A stringed instrument, similar to the Parsifal bell but having only four notes, was used at Bayreuth for the first performance of Parsifal in 1882, where it was combined with tam-tams or gongs in an attempt to replicate the sound of a church bell. The instrument was built by the Bayreuth-based pianoforte manufacturer Steingraeber & Söhne. After many trials the following combination was adopted as the best makeshift:
1. the stringed instrument with four keys;
2. four tam-tams or gongs tuned to the pitch of the four notes composing the chime;
3. a tuba, which plays the notes staccato in quavers to help make them more distinct;
4. a fifth tam-tam, on which a roll is executed with a drumstick.
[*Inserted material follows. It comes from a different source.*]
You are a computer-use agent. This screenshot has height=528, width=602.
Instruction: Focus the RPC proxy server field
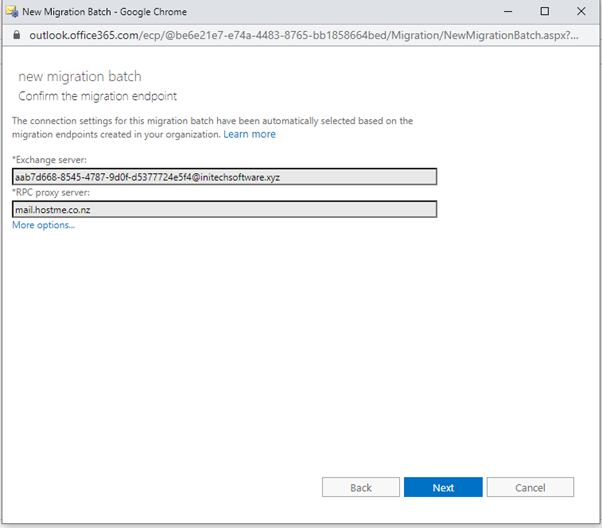(224, 209)
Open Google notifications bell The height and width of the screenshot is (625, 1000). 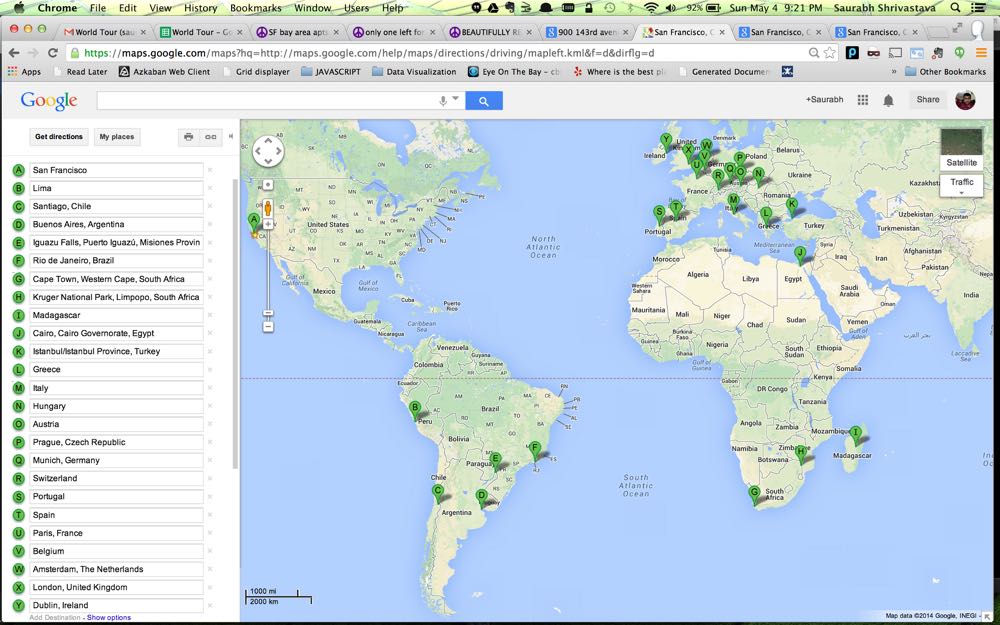coord(887,100)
==Modern church bell substitutes==
In most orchestral music, tubular bells are used when a bell sound is called for. In another special case, a special peal of hemispherical bells was constructed for use in performances of Sir Arthur Sullivan's cantata, The Golden Legend. Struck with mallets, they produced both tap and hum tone. But Parsifal presented a particular problem because the lowest of the Golden Legend bells was a minor tenth higher than the lowest note required for Parsifal, and the aggregate weight of the four bells was thousands of pounds.

Modern productions of Parsifal typically use a synthesized, or electronically recorded, church bell sound.